Some places are not a good spot to begin looking for God. With a smile, but in all seriousness, we talked about some of them in our last post.
The pride by which we turn our backs on God can turn into a wounded pride that leads us to think that our sins are greater than God’s mercy, or worse yet, that we could never survive the embarrassment of admitting our wrongs.
Pride, in one of its many forms, can also cause us to forget that, according to the Bible, none of us comes to God on our own invitation, or with at-will options. We return to him at his invitation, and with his enablement.
The good news is that although God resists the proud, he gives grace to the person who is broken before him (James 4:6).
This is why I’m so thankful for what the Bible tells us about the story of Rahab, the prostitute; Mary Magdalene, who had given herself to demons; and the Prodigal Son who wasted his family inheritance in “a far country.”
I think one of the most wonderful moments in the Bible occurs when a woman who is a known public sinner offends a group of religious men by breaking into a room filled with religious pride.

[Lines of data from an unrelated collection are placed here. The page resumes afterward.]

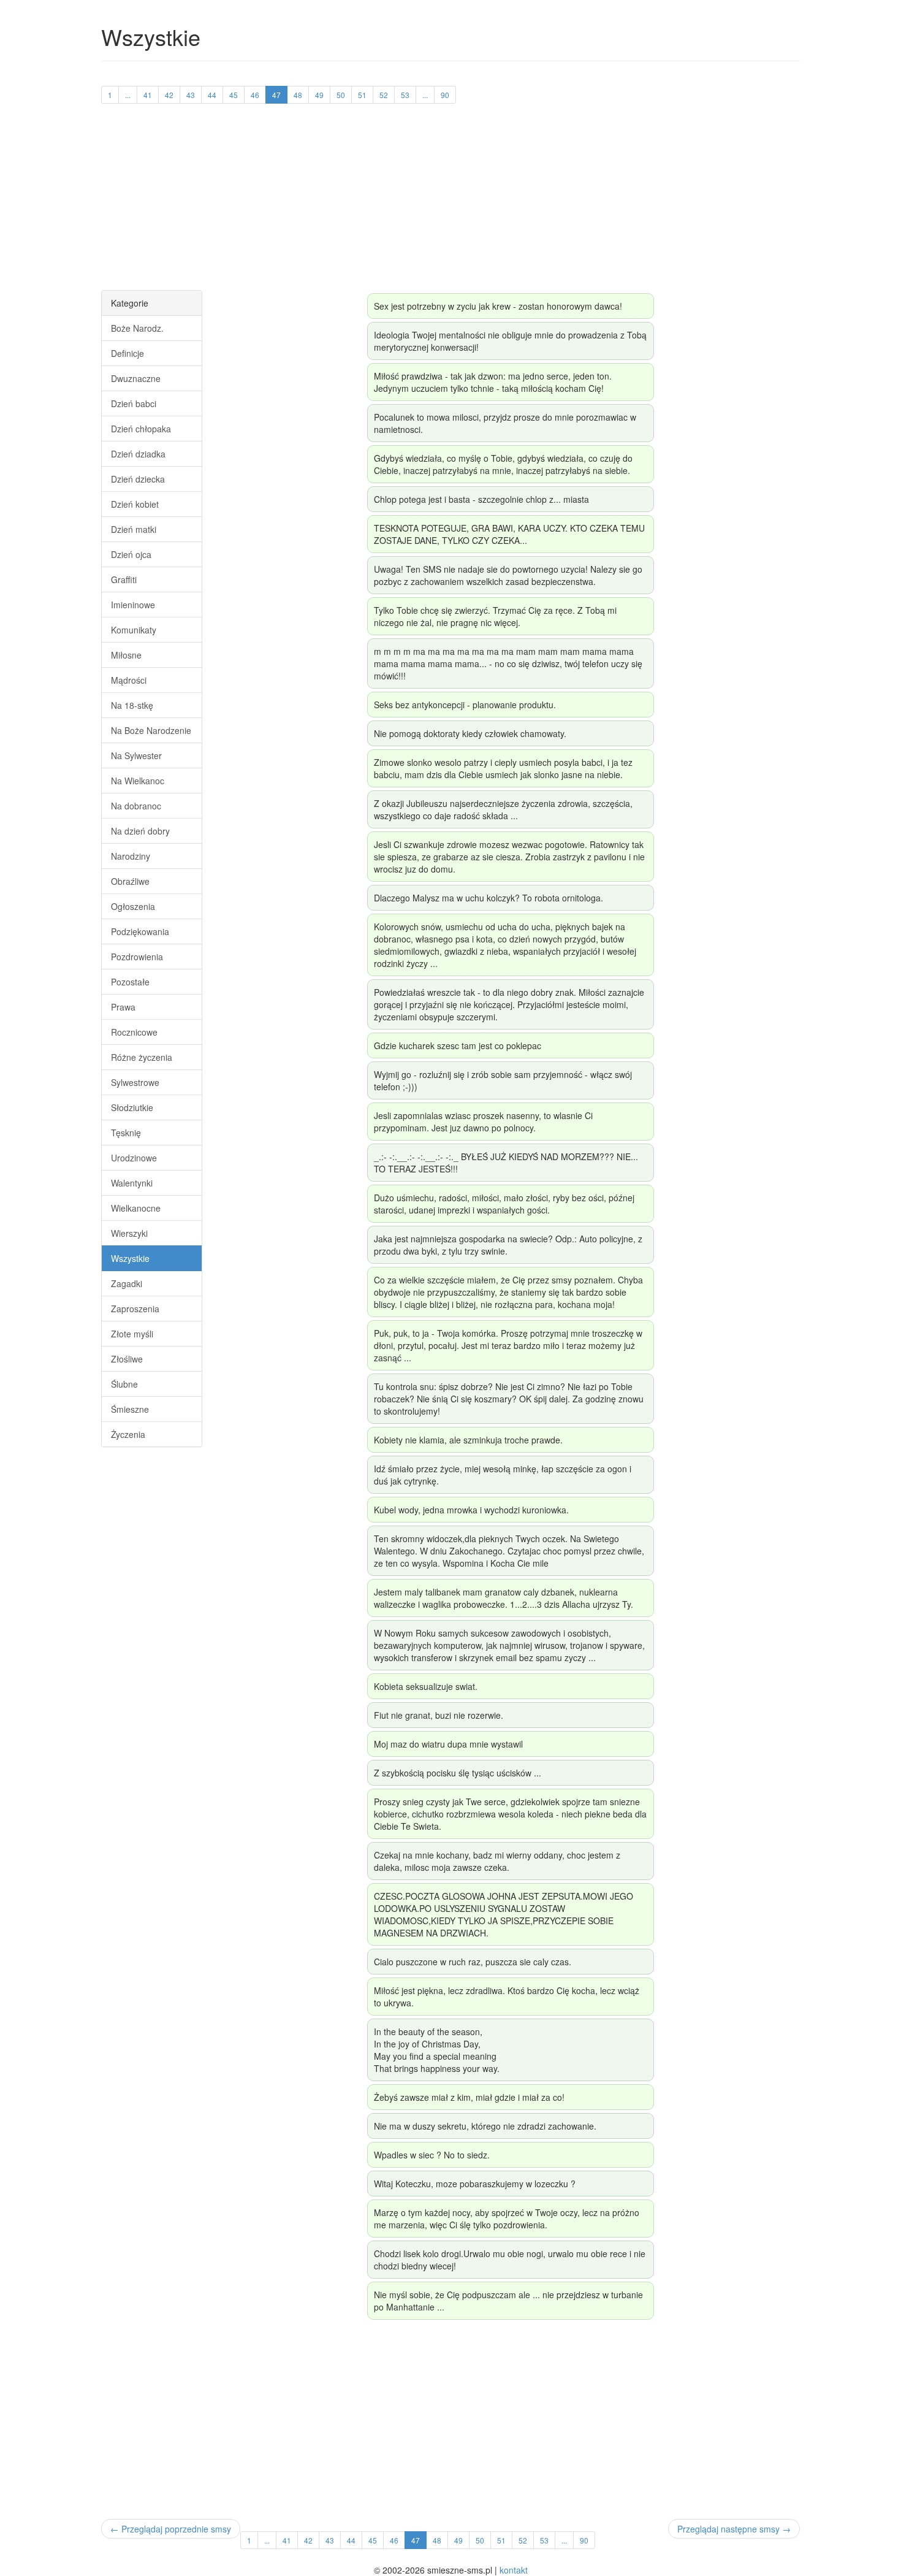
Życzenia (128, 1434)
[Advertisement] (450, 204)
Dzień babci (133, 403)
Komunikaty (133, 630)
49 (319, 95)
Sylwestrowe (135, 1082)
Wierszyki (129, 1233)
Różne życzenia (141, 1057)
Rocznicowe (134, 1032)
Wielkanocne (136, 1208)
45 (233, 95)
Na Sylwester (136, 755)
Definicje (127, 353)
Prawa (123, 1007)
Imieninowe (133, 604)
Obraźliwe (130, 881)
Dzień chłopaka (141, 428)
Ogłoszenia (133, 906)
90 (445, 95)
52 (383, 95)
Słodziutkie (132, 1107)
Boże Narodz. (137, 328)
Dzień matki (133, 529)
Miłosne (126, 655)
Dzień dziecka (138, 479)
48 (298, 95)
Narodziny (130, 856)
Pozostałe (130, 982)
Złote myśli (132, 1334)
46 (255, 95)
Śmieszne (130, 1409)
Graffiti (124, 579)
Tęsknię (126, 1132)
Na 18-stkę (132, 705)
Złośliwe (127, 1359)
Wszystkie (130, 1258)
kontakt (514, 2570)
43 (190, 95)
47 (276, 95)
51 (362, 95)
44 (212, 95)
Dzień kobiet (135, 504)
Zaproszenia (135, 1308)
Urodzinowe (134, 1158)
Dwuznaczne (136, 378)
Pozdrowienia (137, 956)
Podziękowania (140, 931)
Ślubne (124, 1384)
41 (147, 95)
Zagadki (126, 1283)
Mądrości (128, 680)
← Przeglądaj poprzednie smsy (170, 2529)
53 (405, 95)
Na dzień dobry (140, 831)
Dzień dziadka (138, 454)
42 (169, 95)
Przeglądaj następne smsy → (734, 2529)
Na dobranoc (136, 806)
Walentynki (132, 1183)
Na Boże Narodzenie (151, 730)
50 (340, 95)
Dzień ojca (131, 554)
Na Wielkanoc (137, 780)
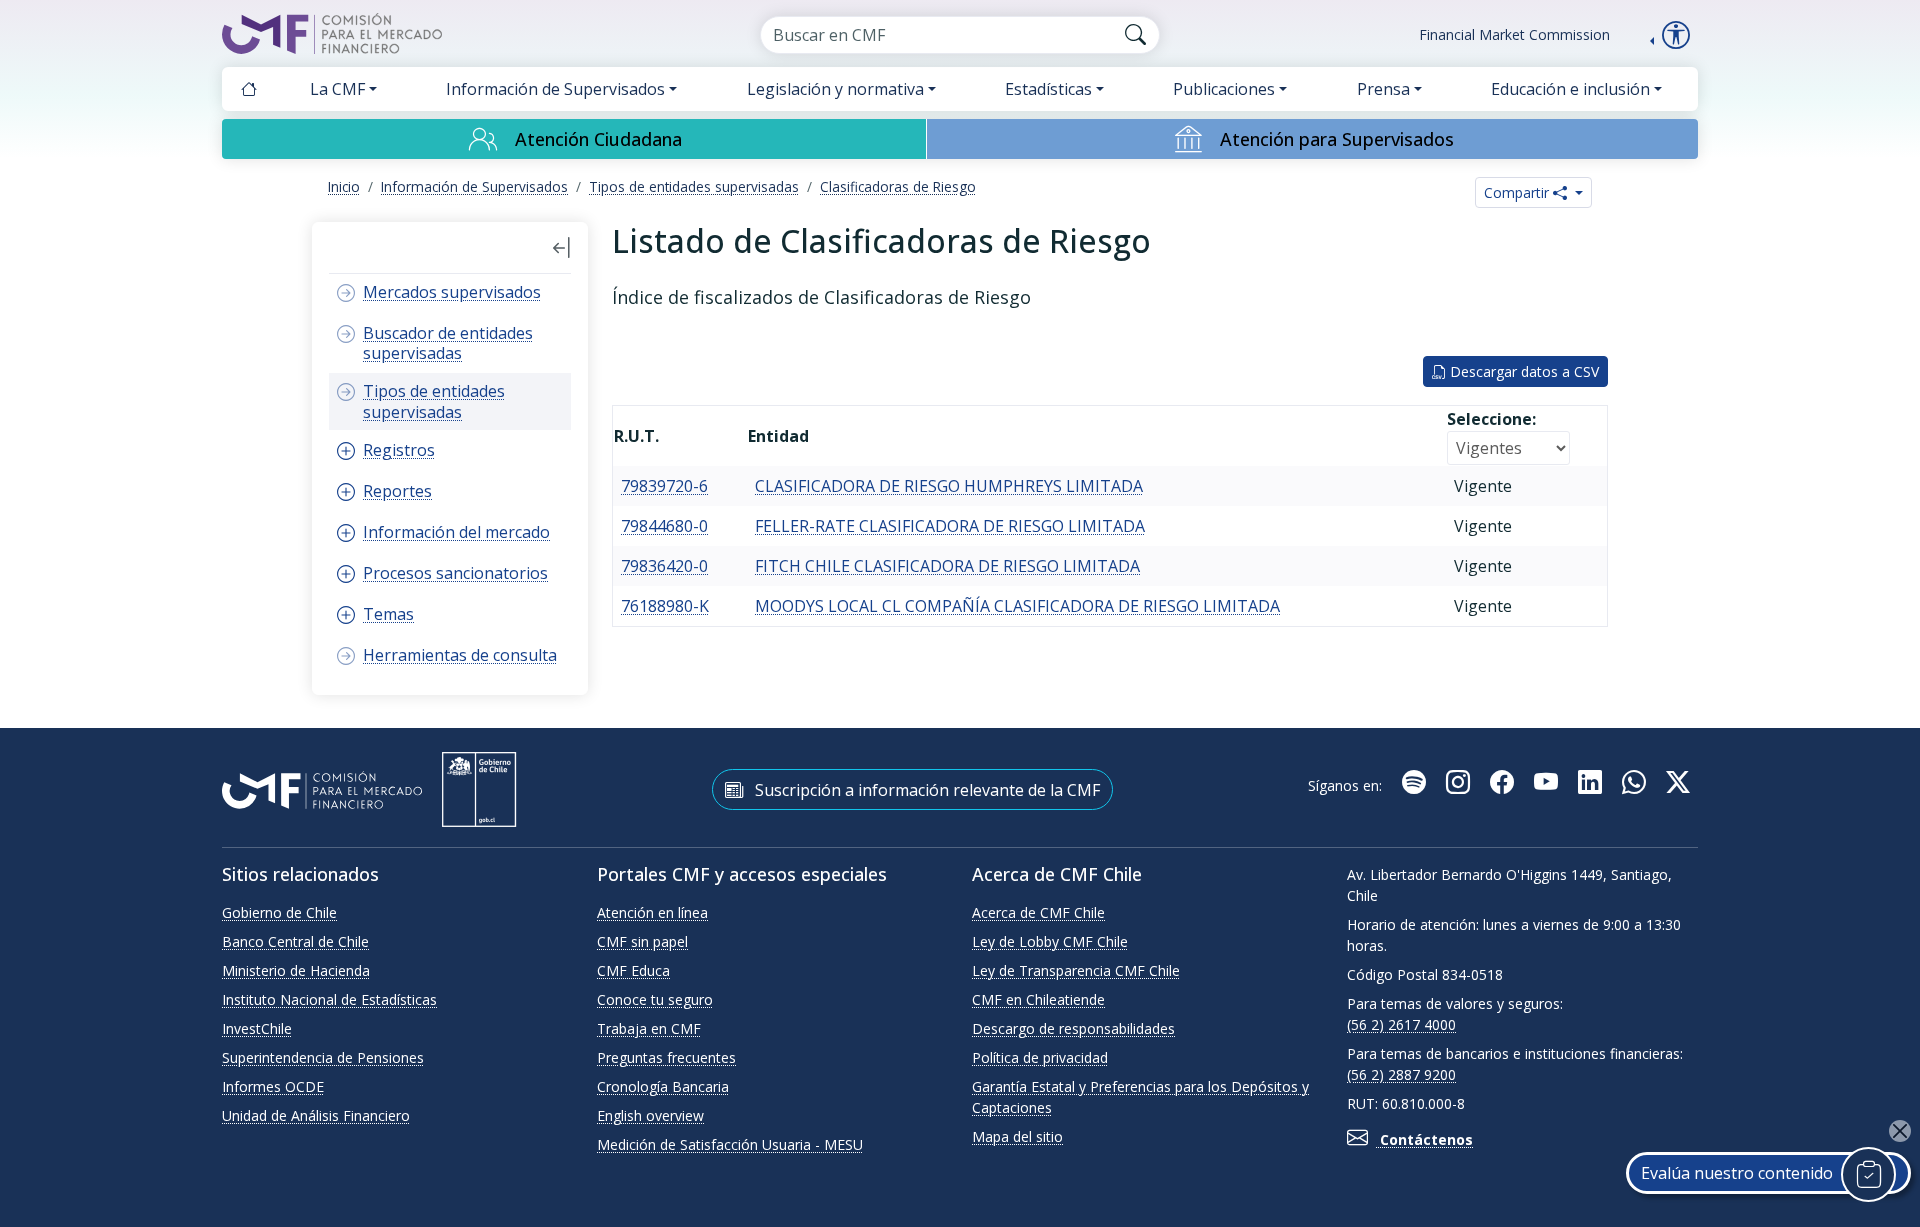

The woman offends the men by wasting a bottle of expensive perfume on Jesus’ feet. Then she bathes those same feet with her tears, and wipes them with her own hair (Luke 7:36-52).
In response to the thoughts of his host, Jesus tells a story. He tells about two men who owe money to the same lender. One owes 50 pieces of silver, the other 500 pieces of silver. As Jesus tells the story the lender decides to forgive the debts of both men.
Which of these men, Jesus asks, do you suppose would love his lender more after that?
When his host answers correctly, Jesus refers to the woman and says, “I tell you, her sins — and they are many — have been forgiven, so she has shown me much love. But a person who is forgiven little shows only little love” (Luke 7:47).
While none of us have only “sinned a little,” Jesus gives us reason to remember that while some places may not seem like good places from which to try to find God, a broken and repentant heart can turn those places into an opportunity to spend the rest of our lives with gratefulness to God.
Wherever the Spirit of God gives us an awareness of our sin, and a longing to turn back– that becomes for us, the best possible moment and place from which to accept the truth that those who are forgiven much– love much.
My guess is that many of us have experienced this difficult, wonderful turn around in ways for which we will be forever thankful.